第2話

馬車に揺られて一日も経たなかったな。

「さあ、エイプランに到着したぞ!」って屈強な男がばしばしと俺の背中を叩いてきた。

こういう時なんて言うんだっけか。そうそう「ありがとう」だな。以前冒険者の1人に化けた時に覚えたんだ。

しかし、降りて周りを見渡してみたはいいものの……街っていうからには人間がたくさん歩いてて活気があるイメージだったんだけど。全然じゃねーかオイ。

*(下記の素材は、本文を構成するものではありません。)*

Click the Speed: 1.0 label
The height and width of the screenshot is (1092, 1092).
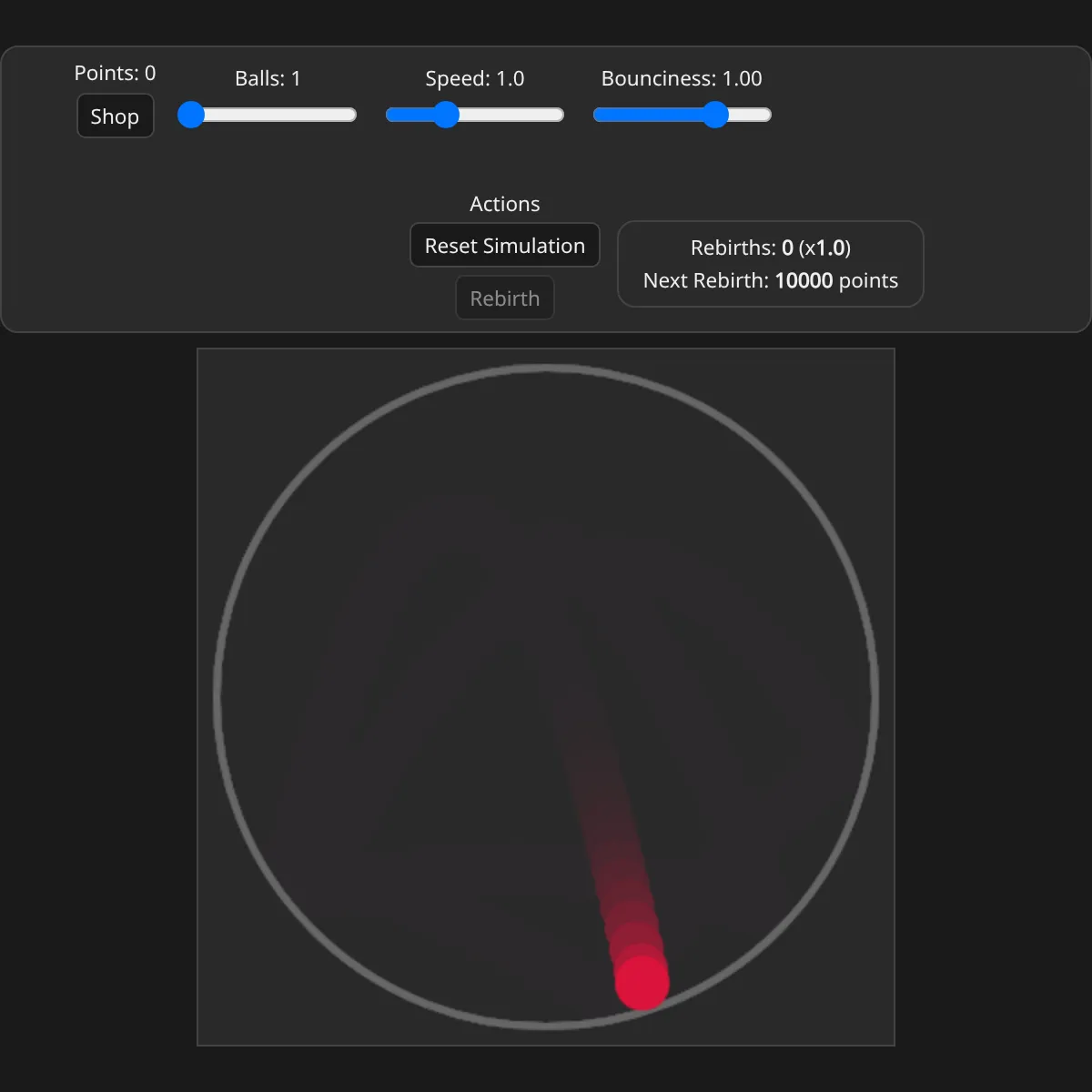tap(474, 78)
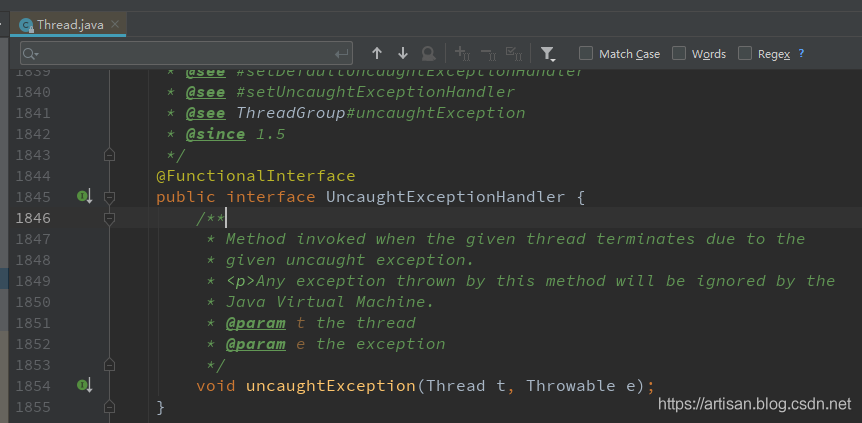Click the ThreadGroup#uncaughtException reference
The image size is (862, 423).
(380, 113)
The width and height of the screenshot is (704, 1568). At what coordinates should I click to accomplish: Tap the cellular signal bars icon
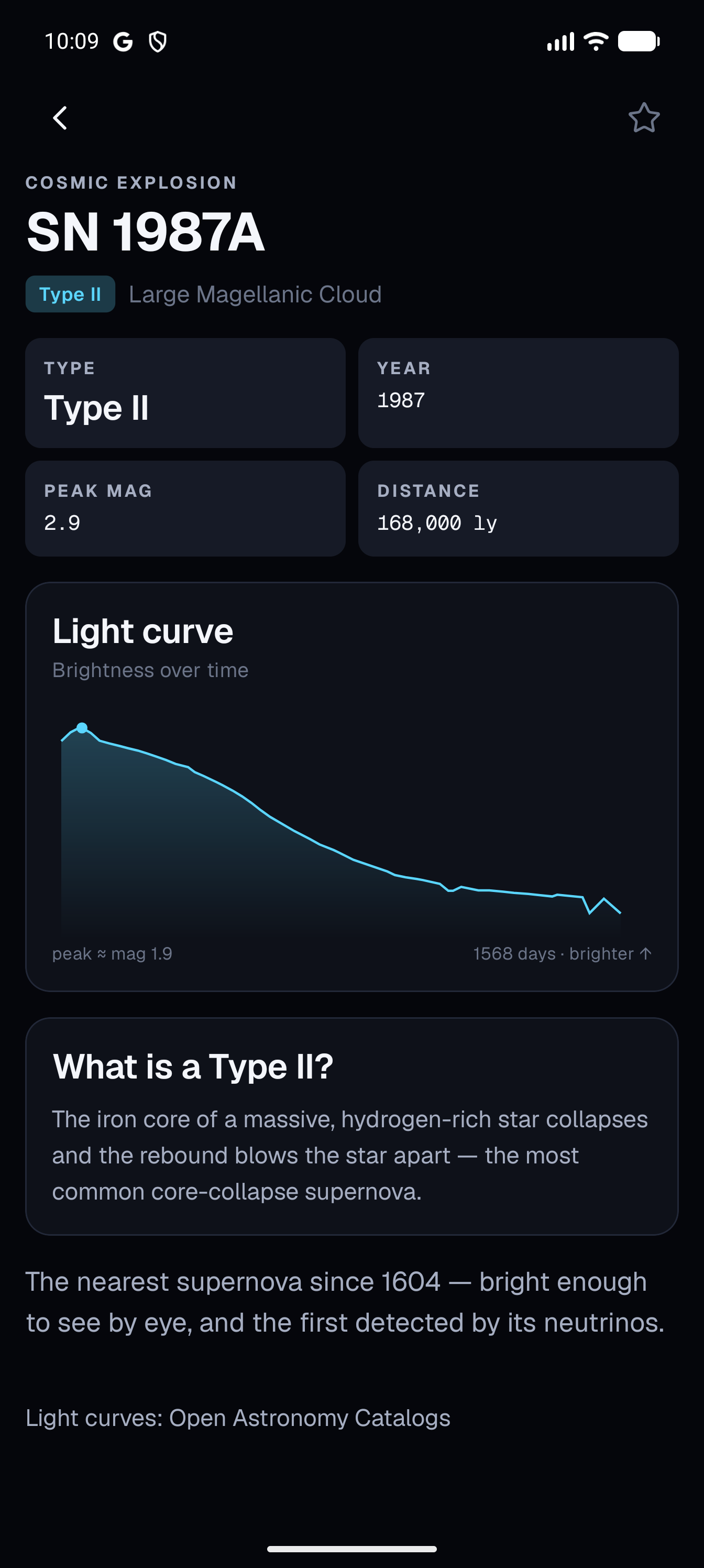560,41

「まあしょうがねえ。5年前の満ち潮で真っ先にやられちまったからなここは」

満ち潮……なんだそりゃ? って疑問に弓矢の女が教えてくれた。

「私たちはモンスターの出現の増減を海に例えてるんです。つまり満ち潮というのは大量に出てくるということですね」

なるほど全然分からん。つーか海も知らないし。

だがこれ以上質問を増やしたりすると逆にこいつらにウザがられそうだしな。もう一度「ありがとう」って答えておいた。


「以前はエイプランもそこそこ人がいたんだがな……」男は寂しげな顔をしてまた俺に説明してくれた。まあいいか、勉強になるし。


全裸にコート羽織った俺がついた先。そこは……うん、やっぱりお世辞にも素敵な作りとはいえないが、そこそこ大きな二階建ての家だった。岩山とかじゃない。木を組んで造られたものだ。

そして目の前のデカい門の上には、これまた巨大な剣が突き刺さっているし。なんか見るもの全て変なモンばかりだ。

俺はパーティにお礼と別れを告げて、その巨大な門を……


……めちゃくちゃ重いけど、どうにか開けた。なんかメキメキって変な音がしたけど気にしない。


目の前に広がる建物。これがカーマの手紙に書いてあった「エイプラン孤児院兼冒険者養成学校」か。

馬車の中で丸まってて痛くなってた背中をピンと伸ばす。

そうだ、思いっきり背伸びをして……えっと、まずはどこに行けばいいのかな。手紙渡さねえと。

そんなことを考えて建物の前の広場をうろついてるうちに、気持ちいい風が身体中に吹きつけてきた。すっげえ心地いい。


「あ、あの……」


ふと、後ろから女っぽい声が。さっきの弓矢とは違う人間なことは確かだ。しかしどこを見ても姿が見えない。


「えっと、その……」


よく見たら校舎の隣にでっかい木が。全然気づかなかった。

その陰からすっげえ小さな声で、なんか俺を呼んでるっぽい。


「な、なんであなた、服着てないんですか……?」


言われてみたら確かに。俺はずっとコートの下はハダカだった。さすがにカーマを埋める時にあいつから身ぐるみ取ってしまうのは気の毒に思えたんだよな。まあ別に俺はシェイプシフターだし。つまりモンスターってやつだ。生まれた時からずっとハダカだ。全然恥ずかしく……


「みんな見てますよ……」

「え?」

「だーかーら! 校舎ちゃんと見なさいってば! 生徒たちみんなあんたのすっぽんぽんな姿見ちゃってるんです! 隠してください!」


ようやく木の陰から女が出てきた。しかもなんなんだコイツ、すげえ顔真っ赤だし。悪いもんでも食ったのか?

胸まで覆ったスカートに身を包んだ女。右手には剣……じゃなくて枯れ枝を束ねた、おおよそ武器とは言えないものを握っている。

それと、秋に色づく葉っぱのような真っ赤な髪の毛。